The State Director of Employment Security is trying to put a stop to such fraud and just launched a new computer system that secretly monitors who's actually looking for work. It's attached to the Joblink website and flags beneficiaries who should be audited. It's one of several methods being used to revoke benefits from people who don't deserve them.
"We've saved taxpayers 220 million dollars since I've been the director of this agency and I'm hoping to get more and more," says Rowell.
In the last two years, almost 28-hundred Stateline resident were ordered to return their unemployment benefits, three-million dollars worth. Most of them, were automatically deducted from tax returns. The biggest reason, they were collecting benefits while receiving a paycheck. They might have also been getting paid in cash or failed a random audit on their efforts finding work. Some feel the State makes it too easy.

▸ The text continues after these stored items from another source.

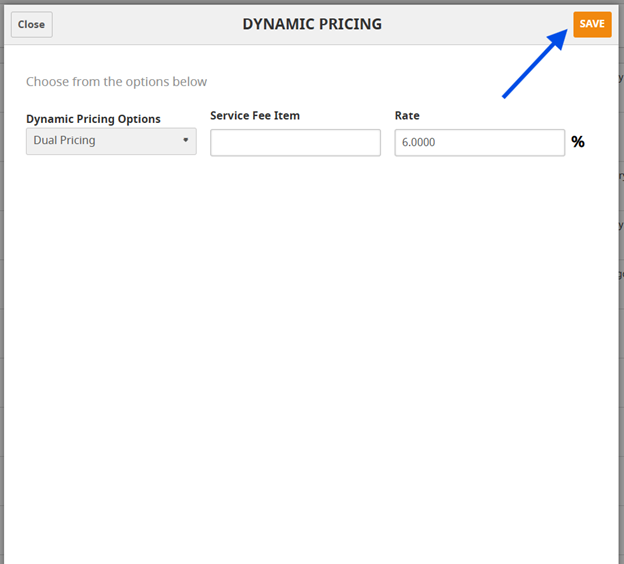624x564 pixels.
Task: Open the Dynamic Pricing Options dropdown
Action: click(111, 141)
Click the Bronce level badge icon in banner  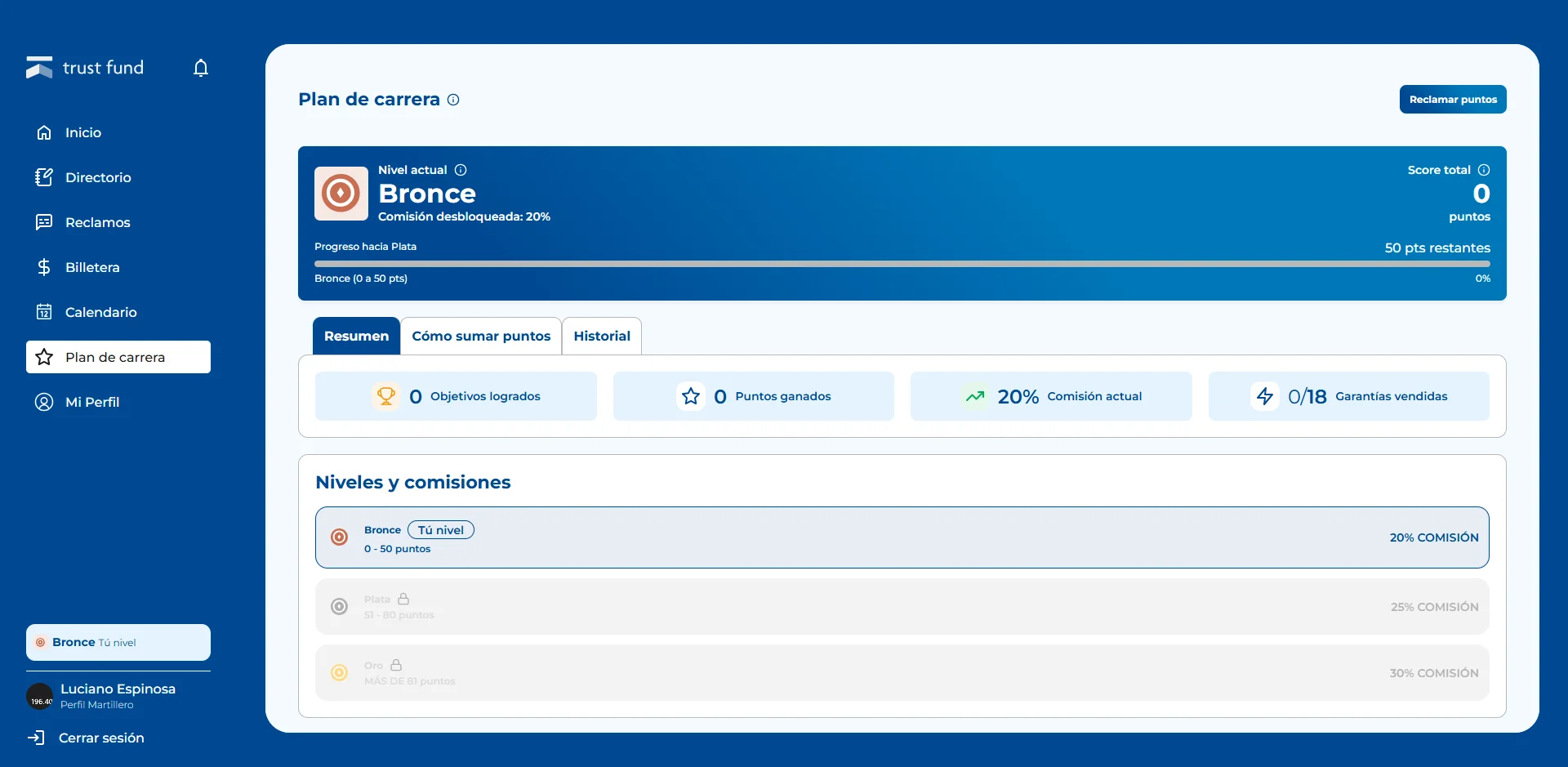[341, 194]
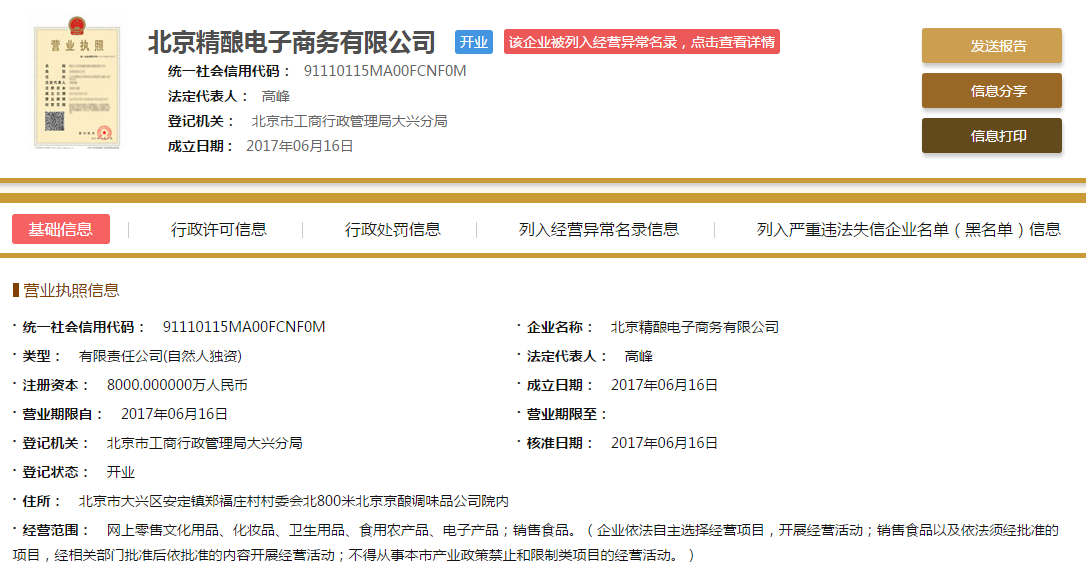Viewport: 1086px width, 583px height.
Task: Click the blue 开业 status badge
Action: click(474, 42)
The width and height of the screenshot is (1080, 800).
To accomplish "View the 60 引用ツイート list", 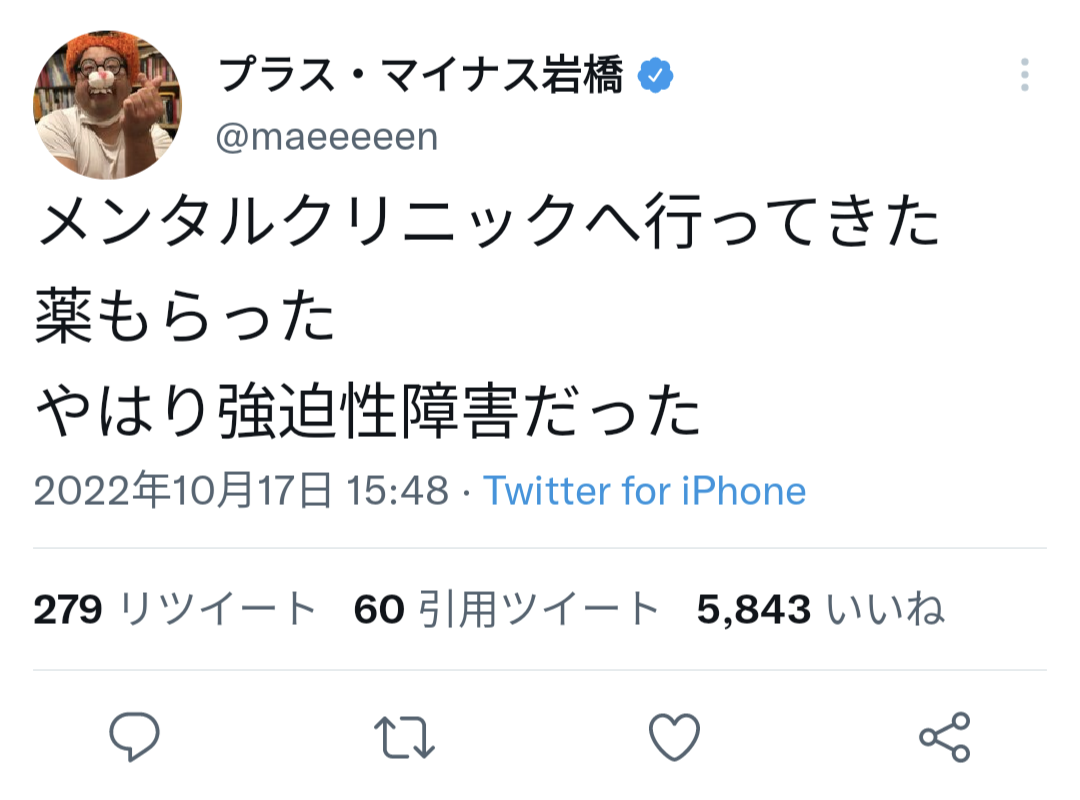I will 506,609.
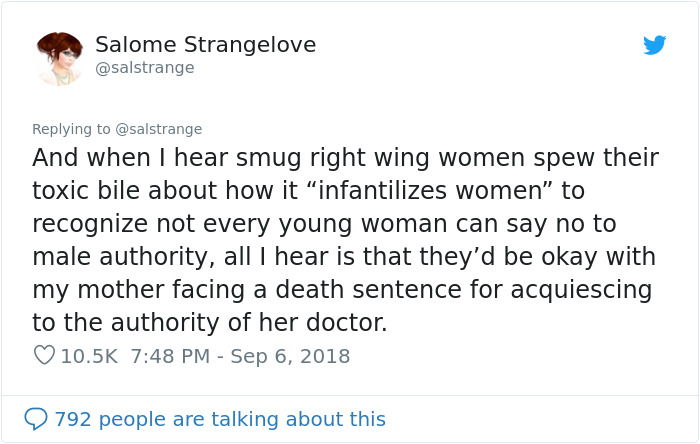
Task: Click the 10.5K likes count
Action: 89,356

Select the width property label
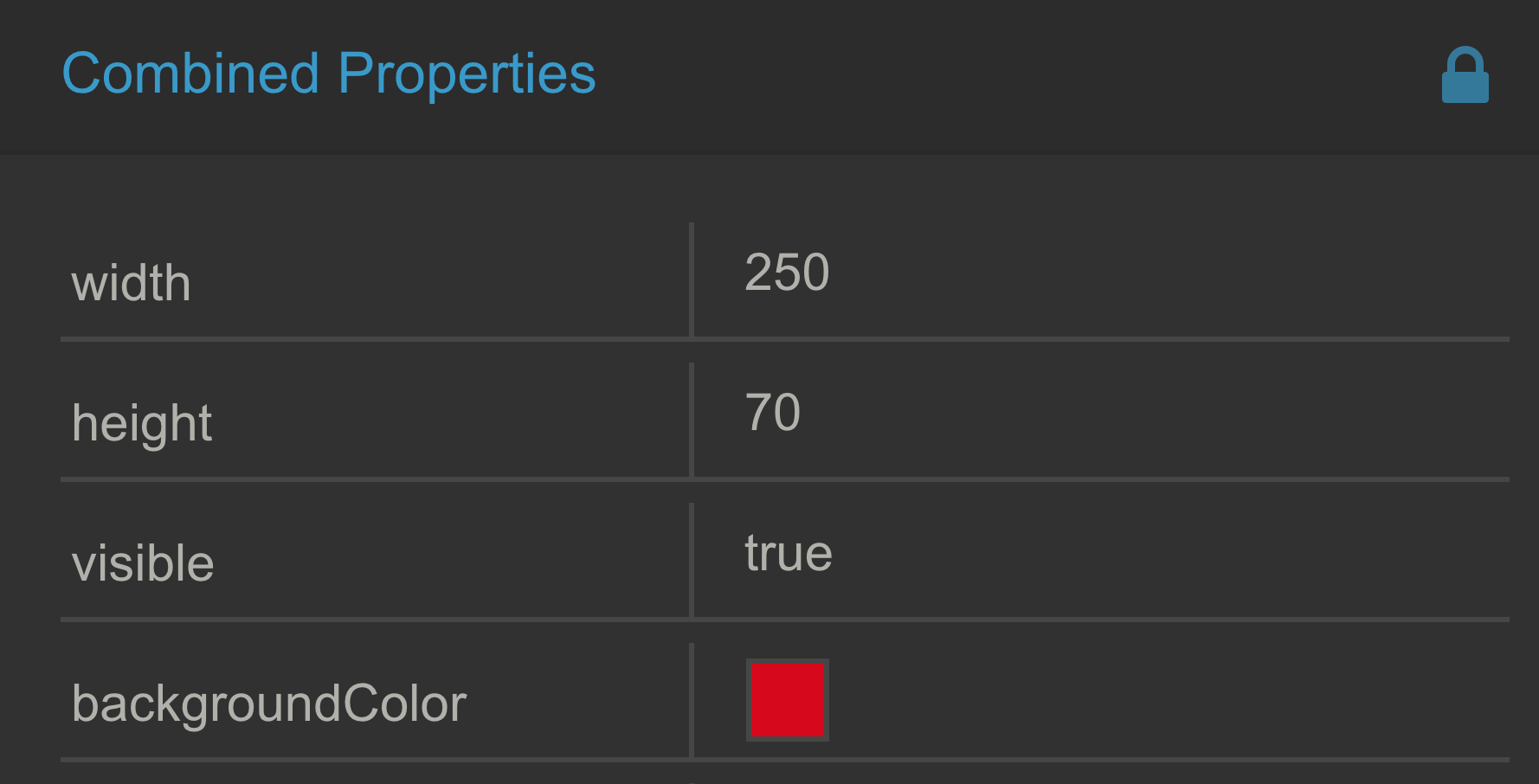coord(131,283)
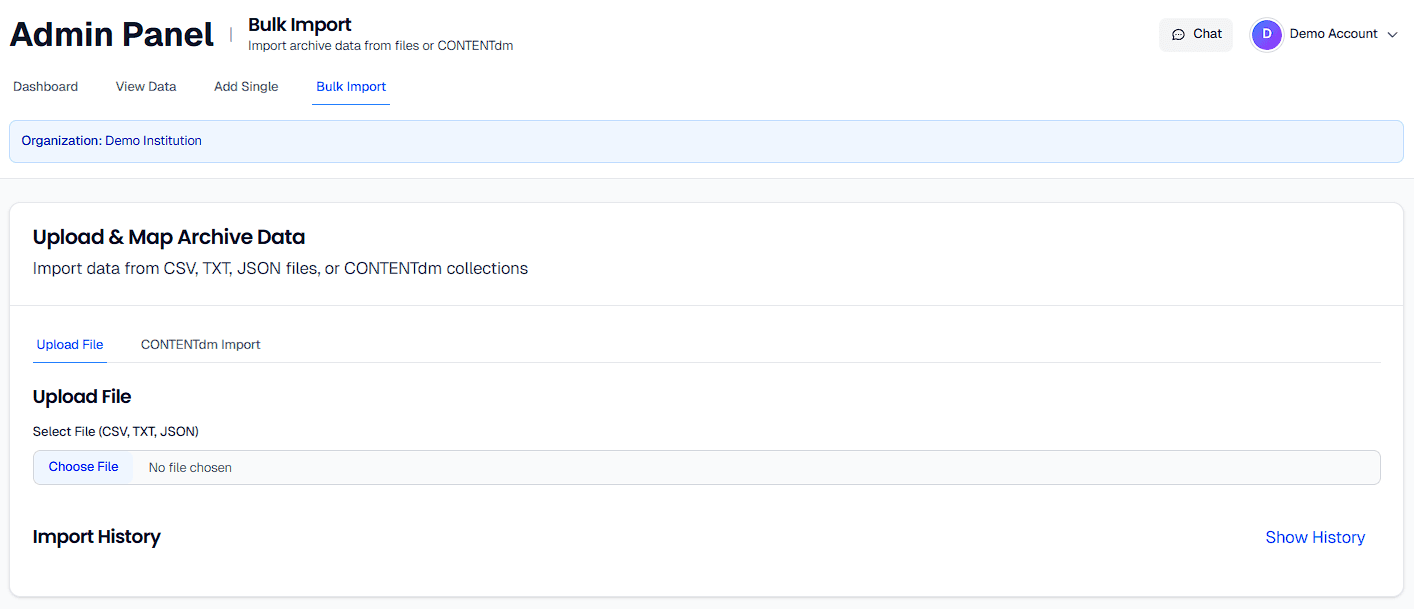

"It's pretty hard for you to say I'm going to go take that job that's paying less than what the government is paying right now, you're taking a pay cut being unemployed,” says Parvin.
IDES computers now cross-check data like electronically collecting monthly wage records from employers and searching the National Directory of New Hires. It also helped stop nearly five-million dollars in payments to jail and prison inmates. That includes more than 200 criminals serving time in the Stateline.
Attorney General Lisa Madigan just recently started criminally prosecuting people for unemployment insurance fraud. Twenty people have been indicted. None of them are from our area.